■ Work instruction ■
Exactly reproduce the lines from the one containing "Click the notifications bell icon" through the last line of the data, both ends included, leaving out pictures.

■ Dataset records ■
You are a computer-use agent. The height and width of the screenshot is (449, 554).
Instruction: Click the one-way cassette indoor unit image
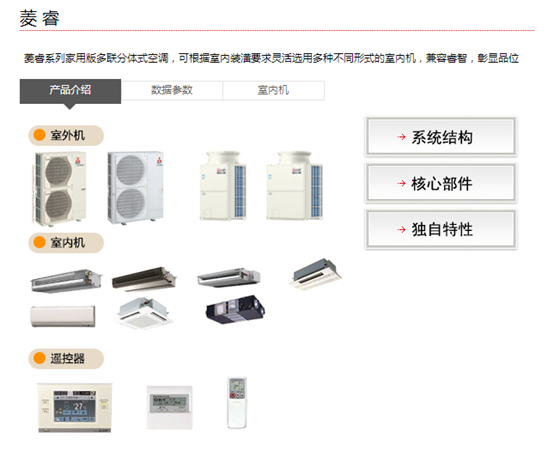[316, 274]
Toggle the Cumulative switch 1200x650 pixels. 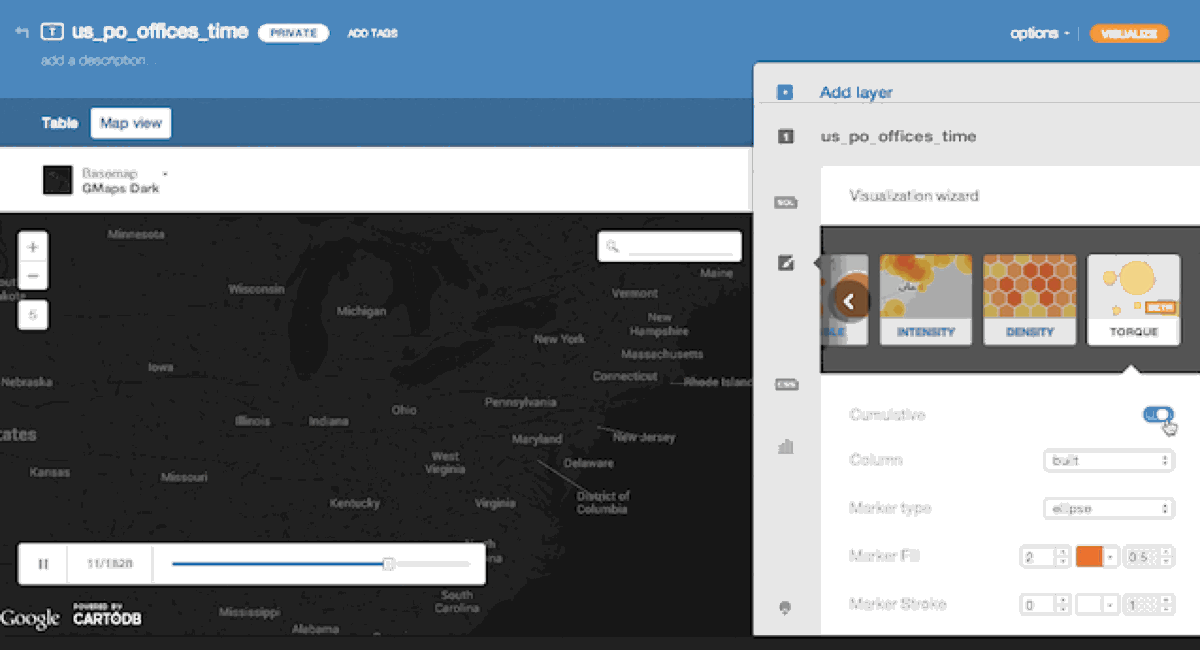[1158, 415]
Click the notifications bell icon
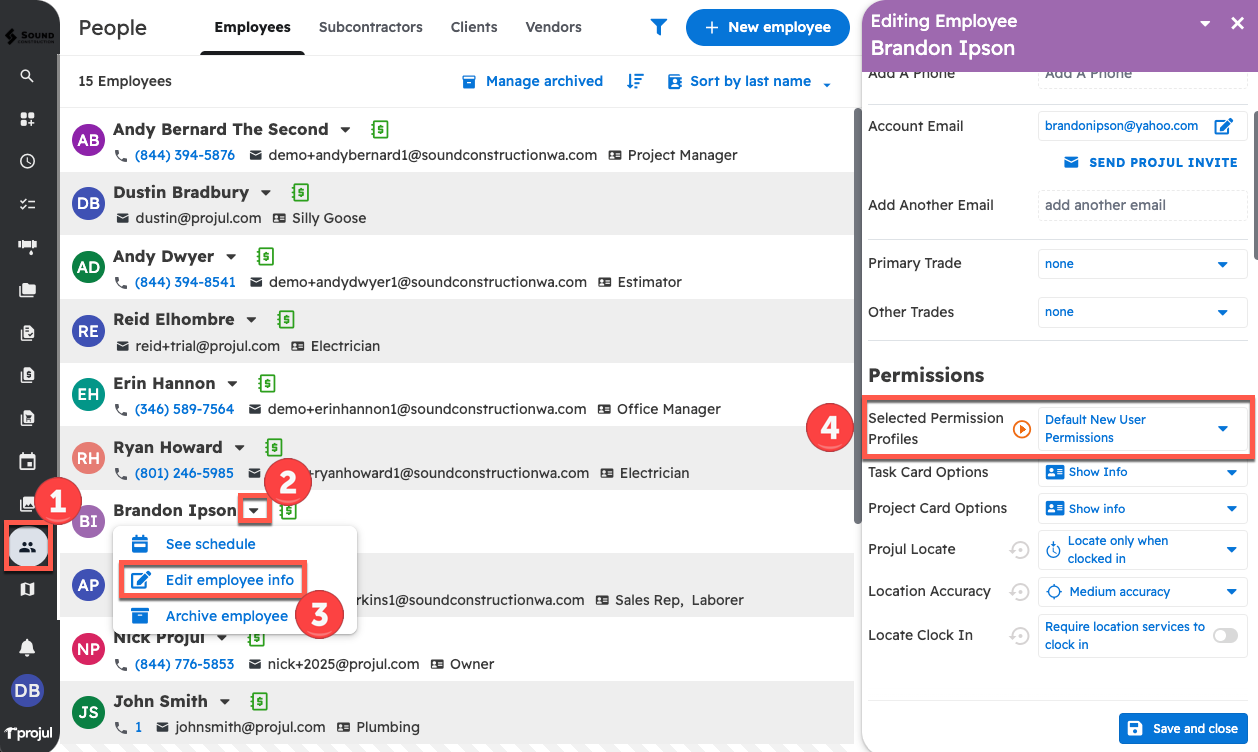Viewport: 1258px width, 752px height. click(27, 648)
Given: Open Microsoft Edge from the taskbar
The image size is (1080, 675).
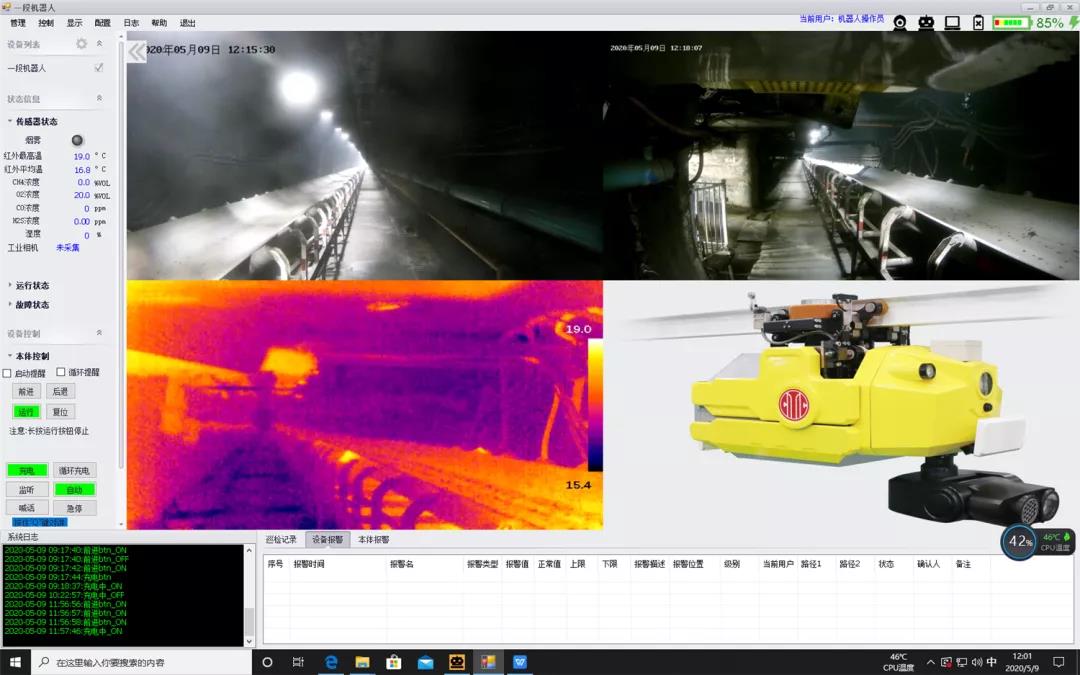Looking at the screenshot, I should (331, 662).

■ Answer to the problem ■
Click the notifications bell icon
Viewport: 1258px width, 752px height. click(27, 648)
Given: Open Microsoft Edge from the taskbar
The image size is (1080, 675).
Looking at the screenshot, I should (331, 662).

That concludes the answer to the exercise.